Source records
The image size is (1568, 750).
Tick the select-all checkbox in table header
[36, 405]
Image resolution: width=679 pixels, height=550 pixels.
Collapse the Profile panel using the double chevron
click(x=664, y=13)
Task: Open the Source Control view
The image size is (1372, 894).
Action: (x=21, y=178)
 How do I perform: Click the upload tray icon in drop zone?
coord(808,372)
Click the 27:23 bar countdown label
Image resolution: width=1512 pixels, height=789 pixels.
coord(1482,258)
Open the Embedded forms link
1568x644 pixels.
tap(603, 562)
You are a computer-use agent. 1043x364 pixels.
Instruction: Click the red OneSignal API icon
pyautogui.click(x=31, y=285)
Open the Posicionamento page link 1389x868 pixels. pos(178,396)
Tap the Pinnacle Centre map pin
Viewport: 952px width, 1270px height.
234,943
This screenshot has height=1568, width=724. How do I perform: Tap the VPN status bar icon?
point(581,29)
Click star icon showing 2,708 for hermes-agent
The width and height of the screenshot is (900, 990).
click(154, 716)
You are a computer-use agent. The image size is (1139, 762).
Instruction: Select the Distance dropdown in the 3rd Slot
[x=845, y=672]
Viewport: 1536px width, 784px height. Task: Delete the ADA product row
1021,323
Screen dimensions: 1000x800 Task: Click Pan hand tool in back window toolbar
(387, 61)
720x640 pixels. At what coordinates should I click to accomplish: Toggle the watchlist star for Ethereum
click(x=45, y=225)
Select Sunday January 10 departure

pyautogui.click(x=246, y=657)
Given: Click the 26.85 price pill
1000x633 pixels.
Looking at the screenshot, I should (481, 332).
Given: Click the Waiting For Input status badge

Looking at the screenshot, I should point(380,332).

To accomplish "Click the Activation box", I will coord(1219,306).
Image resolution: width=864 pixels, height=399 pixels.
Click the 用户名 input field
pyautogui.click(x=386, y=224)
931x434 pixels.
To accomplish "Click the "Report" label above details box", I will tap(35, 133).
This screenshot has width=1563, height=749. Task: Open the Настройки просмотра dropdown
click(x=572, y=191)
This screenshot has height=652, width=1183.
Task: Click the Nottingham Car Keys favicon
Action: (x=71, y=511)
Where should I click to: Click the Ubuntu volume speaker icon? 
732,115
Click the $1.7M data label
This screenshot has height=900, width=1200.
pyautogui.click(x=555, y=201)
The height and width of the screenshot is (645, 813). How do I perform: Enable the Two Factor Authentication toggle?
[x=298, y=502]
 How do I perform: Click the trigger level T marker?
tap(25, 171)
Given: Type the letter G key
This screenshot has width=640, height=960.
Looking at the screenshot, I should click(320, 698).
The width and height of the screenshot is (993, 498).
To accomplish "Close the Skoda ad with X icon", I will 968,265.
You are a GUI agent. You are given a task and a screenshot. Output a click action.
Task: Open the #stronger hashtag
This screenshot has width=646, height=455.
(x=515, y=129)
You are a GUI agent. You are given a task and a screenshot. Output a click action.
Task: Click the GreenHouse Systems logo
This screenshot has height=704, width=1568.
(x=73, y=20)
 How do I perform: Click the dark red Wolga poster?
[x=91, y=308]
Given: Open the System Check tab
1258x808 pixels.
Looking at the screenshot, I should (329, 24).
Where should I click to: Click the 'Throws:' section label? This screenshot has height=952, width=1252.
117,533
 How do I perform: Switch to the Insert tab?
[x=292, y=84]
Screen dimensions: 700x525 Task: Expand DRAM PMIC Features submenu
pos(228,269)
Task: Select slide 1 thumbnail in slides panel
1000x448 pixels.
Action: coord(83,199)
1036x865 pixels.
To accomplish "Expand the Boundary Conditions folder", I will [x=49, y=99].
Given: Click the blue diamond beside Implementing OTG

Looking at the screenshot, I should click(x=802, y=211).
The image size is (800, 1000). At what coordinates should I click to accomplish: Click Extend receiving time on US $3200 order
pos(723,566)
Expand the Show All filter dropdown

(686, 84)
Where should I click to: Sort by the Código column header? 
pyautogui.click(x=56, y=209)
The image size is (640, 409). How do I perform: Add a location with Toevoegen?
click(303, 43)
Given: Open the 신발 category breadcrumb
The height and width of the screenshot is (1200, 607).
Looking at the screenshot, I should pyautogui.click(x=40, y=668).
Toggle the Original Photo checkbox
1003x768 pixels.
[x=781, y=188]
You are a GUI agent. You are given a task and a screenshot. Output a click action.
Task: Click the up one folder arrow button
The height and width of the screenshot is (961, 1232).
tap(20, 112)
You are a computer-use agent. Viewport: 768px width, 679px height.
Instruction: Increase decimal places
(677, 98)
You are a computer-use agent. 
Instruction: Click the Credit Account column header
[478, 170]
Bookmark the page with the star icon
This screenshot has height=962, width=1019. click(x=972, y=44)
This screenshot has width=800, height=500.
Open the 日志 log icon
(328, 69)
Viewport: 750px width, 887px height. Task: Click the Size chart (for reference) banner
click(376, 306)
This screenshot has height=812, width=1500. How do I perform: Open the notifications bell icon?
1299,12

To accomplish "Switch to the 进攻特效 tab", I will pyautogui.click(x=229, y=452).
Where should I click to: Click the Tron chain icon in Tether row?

Task brief
The answer consists of the lines above that include the word "will", each copied exactly.

Written response
To accomplish "Click the Activation box", I will coord(1219,306).
To accomplish "Click the "Report" label above details box", I will tap(35, 133).
To accomplish "Close the Skoda ad with X icon", I will 968,265.
To accomplish "Expand the Boundary Conditions folder", I will [x=49, y=99].
To accomplish "Switch to the 进攻特效 tab", I will pyautogui.click(x=229, y=452).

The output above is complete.